Researchers at the University of Nottingham in the UK have even developed a deep learning algorithm that predicts death more accurately than human clinicians. The algorithm incorporates data from a huge range of factors in a chronically ill population, including how many fruits and vegetables a patient eats on a daily basis. Dr. Stephen Weng, lead author of the study, published in PLOS ONE, said in a press release, "We found machine learning algorithms were significantly more accurate in predicting death than the standard prediction models developed by a human expert."
New digital technologies are allowing patients to participate in their healthcare as never before. A feature of the new Apple Watch is an app that detects cardiac arrhythmias and even produces an electrocardiogram if an abnormality is detected. The technology, approved by the FDA, is helping cardiologists monitor heart patients and design interventions for those who may be at higher risk of a cardiac event like a stroke.
If having an algorithm predict your death sends a shiver down your spine, consider that algorithms may keep you alive longer. In 2018, technology reporter Tristan Greene wrote for Medium that "…despite the unending deluge of panic-ridden articles declaring AI the path to apocalypse, we're now living in a world where algorithms save lives every day. The future of machine learning isn't sentient killer robots. It's longer human lives."

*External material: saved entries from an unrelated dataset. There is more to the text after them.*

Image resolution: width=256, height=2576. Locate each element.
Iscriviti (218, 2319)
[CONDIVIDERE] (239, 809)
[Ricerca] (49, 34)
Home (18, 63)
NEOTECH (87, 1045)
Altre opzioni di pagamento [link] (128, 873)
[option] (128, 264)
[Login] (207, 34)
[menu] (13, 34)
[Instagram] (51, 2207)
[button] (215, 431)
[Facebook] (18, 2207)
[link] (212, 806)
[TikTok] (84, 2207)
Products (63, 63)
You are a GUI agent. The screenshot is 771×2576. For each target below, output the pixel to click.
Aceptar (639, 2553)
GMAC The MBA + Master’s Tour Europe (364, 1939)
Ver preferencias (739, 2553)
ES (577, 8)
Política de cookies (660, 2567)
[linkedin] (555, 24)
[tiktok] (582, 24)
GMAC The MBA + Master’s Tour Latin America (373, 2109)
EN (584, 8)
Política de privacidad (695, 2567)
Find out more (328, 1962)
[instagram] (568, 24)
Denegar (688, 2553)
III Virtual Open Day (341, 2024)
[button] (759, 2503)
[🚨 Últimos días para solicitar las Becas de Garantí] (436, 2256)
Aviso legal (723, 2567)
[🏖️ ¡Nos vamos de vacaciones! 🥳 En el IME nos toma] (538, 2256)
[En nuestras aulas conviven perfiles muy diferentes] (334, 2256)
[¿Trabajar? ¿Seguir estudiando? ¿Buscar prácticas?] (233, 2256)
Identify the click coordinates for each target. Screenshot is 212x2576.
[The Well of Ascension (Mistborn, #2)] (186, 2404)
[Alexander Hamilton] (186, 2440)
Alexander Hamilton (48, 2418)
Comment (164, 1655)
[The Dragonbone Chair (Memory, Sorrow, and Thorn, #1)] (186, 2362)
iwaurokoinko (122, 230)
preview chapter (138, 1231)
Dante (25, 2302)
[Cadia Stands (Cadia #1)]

The Risks of AI Compiling Your Data
To be sure, the advent of AI-infused medical technology is not without its risks. One risk is that the use of AI wearables constantly monitoring our vital signs could turn us into a nation of hypochondriacs, racing to our doctors every time there's a blip in some vital sign. Such a development could stress an already overburdened system that suffers from, among other things, a shortage of doctors and nurses. Another risk has to do with the privacy protections on the massive repository of intimately personal information that AI will have on us.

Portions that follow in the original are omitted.